Add the tomato paste, crushed tomatoes, and wine, and stir to combine. Bring to a simmer, cover, and cook at a low simmer for at least 1 hour, and up to 3 hours (the longer, the better), stirring every once in a while to make sure nothing sticks to the bottom of the pot. Taste and adjust the seasoning. (The sauce can be made up to a day ahead; let cool, cover, and refrigerate.)
While the sauce simmers, prepare and cook whatever vegetables you’ll be using — I use a mix of grilled vegetables that simply need thawing.
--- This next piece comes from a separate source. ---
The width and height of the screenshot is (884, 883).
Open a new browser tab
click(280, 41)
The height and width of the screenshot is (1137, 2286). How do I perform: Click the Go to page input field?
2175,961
Make sure the vegetables are drained well.
In a medium mixing bowl, whisk together the ricotta, egg, and pesto, and season with a little salt and plenty of freshly ground black pepper.
Preheat the oven to 180°C (360°F), and have ready a large baking dish — mine is a square 26-cm (10 1/4-inch) ceramic dish.
Assemble the lasagna. Spread 1/4 of the meat sauce at the bottom of the dish. Cover the surface evenly with 4 sheets lasagna. Spread another 1/4 of the meat sauce over the pasta. Top with 1/2 of the ricotta mixture, and 1/2 of the vegetables. Arrange another 4 sheets lasagna on top. Top with 1/4 of the meat sauce, the rest of the ricotta mixture, and the rest of the vegetables. Arrange another 4 sheets lasagna over the top, spread with the remaining 1/4 of the meat sauce, and sprinkle with the parmesan. (You can prepare and assemble the lasagna a few hours in advance. Cover and refrigerate until ready to bake.)
Cover with foil and bake in the oven for 40 minutes. Remove the foil and bake, uncovered, for another 20 minutes, until the parmesan is golden and the top of the lasagna is a little crusty. Switch to grill for a couple of minutes to brown the top a little further, if desired. Bring to the table and serve with a green salad.